Farmer groups and associations do not feature strongly in Green Revolution narratives, yet in areas of low population density and/or low (current) agricultural productivity can play a central role in improving smallholders’ access both to markets (input and output) and services. As such, strong groups and associations may be one of the keys to overcoming the coordination challenges outlined above.

Much has been made recently of the rapid rise of supermarkets in many parts of the world. Their requirement for predictable quantities of assured, high quality foods threatens the competitive position of smallholder farming systems based primarily on low labour cost. Whether – and how quickly - the rise of supermarket systems will threaten the viability of smallholder farming systems in South Asia and Africa remains to be seen. However, if smallholders are to respond to supermarket-driven changes in market systems, they will require more effective support services than they receive today. The challenge of intensification and the challenge of supermarkets call for similar policy and investment responses.

Finally, for intensified smallholder agricultural and livestock production to stimulate broader rural (and urban) economic growth and poverty reduction, other markets must also function well. Efficient rural labour markets are critical (but remain a seriously under-researched area), whilst support to rural non-farm activities can multiply the benefits of growth in tradable goods production.

Questions to consider:

  1. What are the policy and investment options and priorities for improving access to land and water resources for poor households?
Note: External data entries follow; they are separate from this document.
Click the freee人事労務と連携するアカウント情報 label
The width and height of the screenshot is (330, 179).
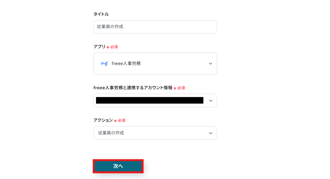[133, 88]
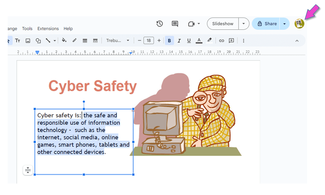The width and height of the screenshot is (325, 195).
Task: Toggle italic formatting
Action: [179, 41]
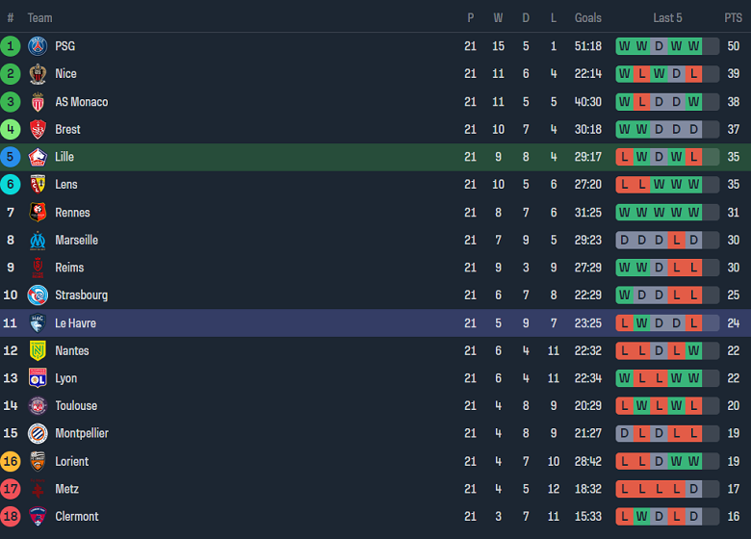
Task: Click the Team column header
Action: (x=40, y=18)

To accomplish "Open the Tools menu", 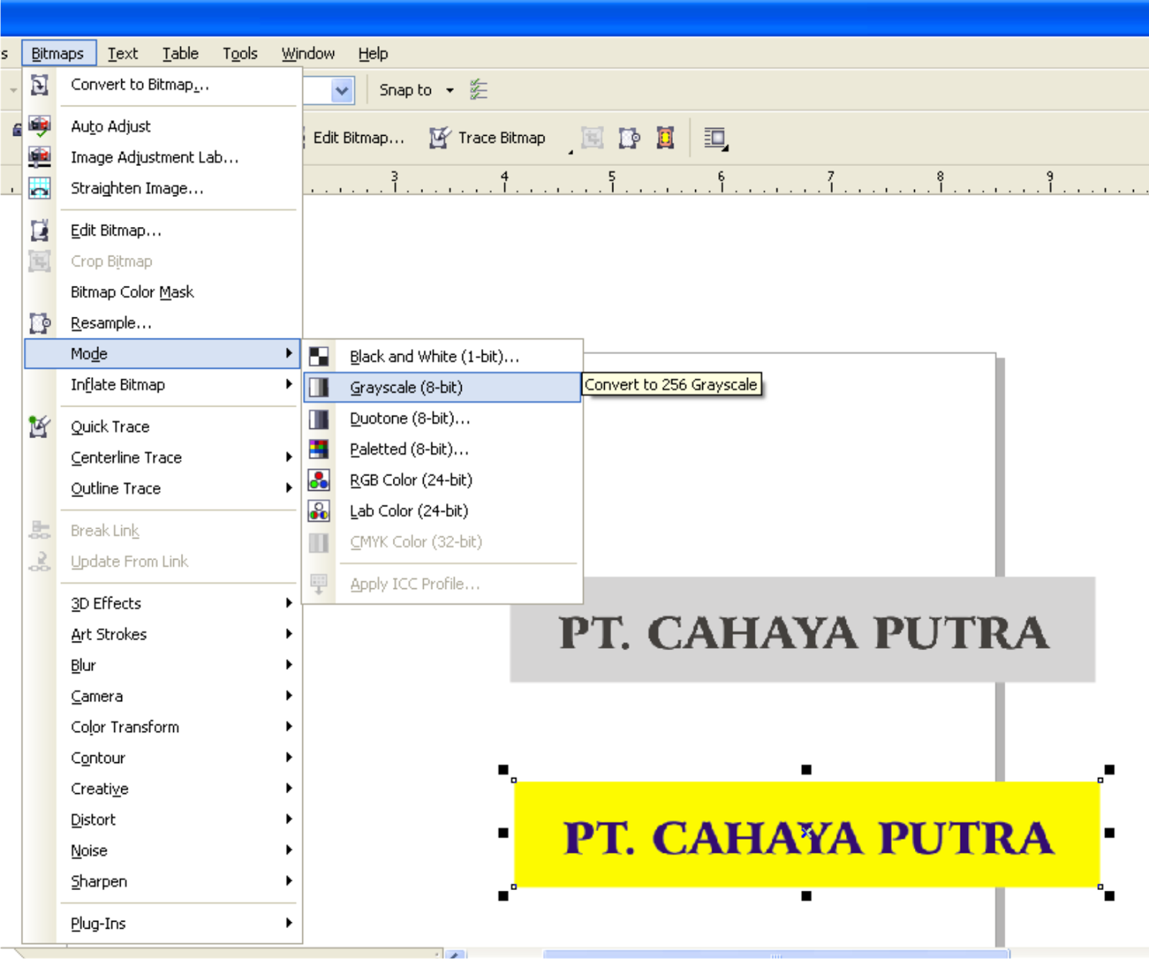I will coord(240,52).
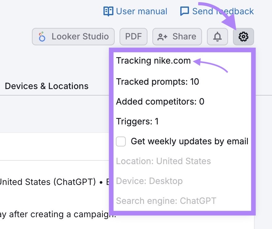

  2. Is agricultural supply capacity just about access to assets and better transport and communications infrastructure? If not, how should policy seek to achieve coordination across relevant support services, and between these and output market opportunities?

  3. Is there any progress in developing replicable models for financing smallholder agricultural production? If so, what role, if any, is there for public policy in promoting these?

  4. Does the key challenge for making rural markets work for the poor lie in ongoing liberalisation or in improved governance within the agricultural sector, permitting a more constructive role for the state in responding to market failures and creating the conditions for increased private sector investment?

  5. What role can farmer groups and associations play in improving smallholders’ access to markets and to support services? How can public investment support their development without distorting incentives to group formation and membership?

  6. How large a threat does the rise of supermarket systems pose to smallholder farming systems in Asia and Africa? How can smallholders best be equipped to respond to more demanding volume and quality requirements even in domestic markets?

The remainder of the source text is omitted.